§ Assignment
For the entries below, report every line that includes the word "computer".

§ Data excerpts
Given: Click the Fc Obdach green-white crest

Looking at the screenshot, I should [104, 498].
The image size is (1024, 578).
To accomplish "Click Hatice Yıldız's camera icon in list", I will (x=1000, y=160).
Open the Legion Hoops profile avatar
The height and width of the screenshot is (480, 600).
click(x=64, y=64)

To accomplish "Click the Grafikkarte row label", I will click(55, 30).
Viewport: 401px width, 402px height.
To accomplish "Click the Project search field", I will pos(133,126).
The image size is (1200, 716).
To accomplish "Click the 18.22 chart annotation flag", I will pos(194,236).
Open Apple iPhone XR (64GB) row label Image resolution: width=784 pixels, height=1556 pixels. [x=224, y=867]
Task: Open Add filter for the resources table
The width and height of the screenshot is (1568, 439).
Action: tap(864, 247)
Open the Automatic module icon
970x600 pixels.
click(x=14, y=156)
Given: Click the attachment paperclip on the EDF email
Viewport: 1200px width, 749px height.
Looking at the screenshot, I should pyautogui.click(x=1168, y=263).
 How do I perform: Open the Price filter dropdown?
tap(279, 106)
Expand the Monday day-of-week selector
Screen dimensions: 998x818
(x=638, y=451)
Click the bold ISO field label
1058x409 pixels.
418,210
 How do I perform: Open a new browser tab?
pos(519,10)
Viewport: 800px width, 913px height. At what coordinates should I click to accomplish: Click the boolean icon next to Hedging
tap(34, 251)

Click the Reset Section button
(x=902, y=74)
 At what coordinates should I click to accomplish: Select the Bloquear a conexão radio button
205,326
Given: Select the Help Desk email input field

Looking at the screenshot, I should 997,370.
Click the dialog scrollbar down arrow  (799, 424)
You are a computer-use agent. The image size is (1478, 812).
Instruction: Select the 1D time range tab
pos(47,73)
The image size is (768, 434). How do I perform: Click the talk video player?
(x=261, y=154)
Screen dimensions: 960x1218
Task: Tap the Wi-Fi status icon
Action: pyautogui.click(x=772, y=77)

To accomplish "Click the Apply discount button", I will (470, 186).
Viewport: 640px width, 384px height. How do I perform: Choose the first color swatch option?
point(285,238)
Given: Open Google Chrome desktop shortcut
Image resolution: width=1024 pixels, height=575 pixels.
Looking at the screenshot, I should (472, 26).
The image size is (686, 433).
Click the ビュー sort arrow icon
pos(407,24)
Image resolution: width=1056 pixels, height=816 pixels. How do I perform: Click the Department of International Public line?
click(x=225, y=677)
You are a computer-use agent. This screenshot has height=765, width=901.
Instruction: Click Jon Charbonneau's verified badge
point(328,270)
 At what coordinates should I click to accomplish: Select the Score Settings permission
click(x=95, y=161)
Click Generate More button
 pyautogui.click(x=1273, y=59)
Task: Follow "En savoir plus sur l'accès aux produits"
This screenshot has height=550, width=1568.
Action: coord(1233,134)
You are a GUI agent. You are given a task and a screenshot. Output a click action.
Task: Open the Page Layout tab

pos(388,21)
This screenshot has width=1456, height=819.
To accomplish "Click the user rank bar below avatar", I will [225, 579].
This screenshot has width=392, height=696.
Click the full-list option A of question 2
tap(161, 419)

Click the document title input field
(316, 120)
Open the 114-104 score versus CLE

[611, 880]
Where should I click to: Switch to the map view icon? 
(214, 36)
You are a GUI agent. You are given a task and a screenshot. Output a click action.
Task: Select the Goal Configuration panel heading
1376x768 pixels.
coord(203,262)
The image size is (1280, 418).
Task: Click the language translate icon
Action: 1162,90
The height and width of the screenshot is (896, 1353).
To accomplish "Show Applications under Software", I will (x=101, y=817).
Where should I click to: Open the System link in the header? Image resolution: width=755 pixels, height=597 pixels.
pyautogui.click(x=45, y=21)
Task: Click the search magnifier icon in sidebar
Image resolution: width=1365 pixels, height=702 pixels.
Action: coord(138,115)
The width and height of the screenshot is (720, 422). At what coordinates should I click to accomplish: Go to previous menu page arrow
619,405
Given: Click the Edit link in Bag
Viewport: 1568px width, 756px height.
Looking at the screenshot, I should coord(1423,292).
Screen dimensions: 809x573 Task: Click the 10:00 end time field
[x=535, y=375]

§ Response area
You are a computer-use agent. The image size is (1478, 812).
You are a computer-use agent. This screenshot has height=765, width=901.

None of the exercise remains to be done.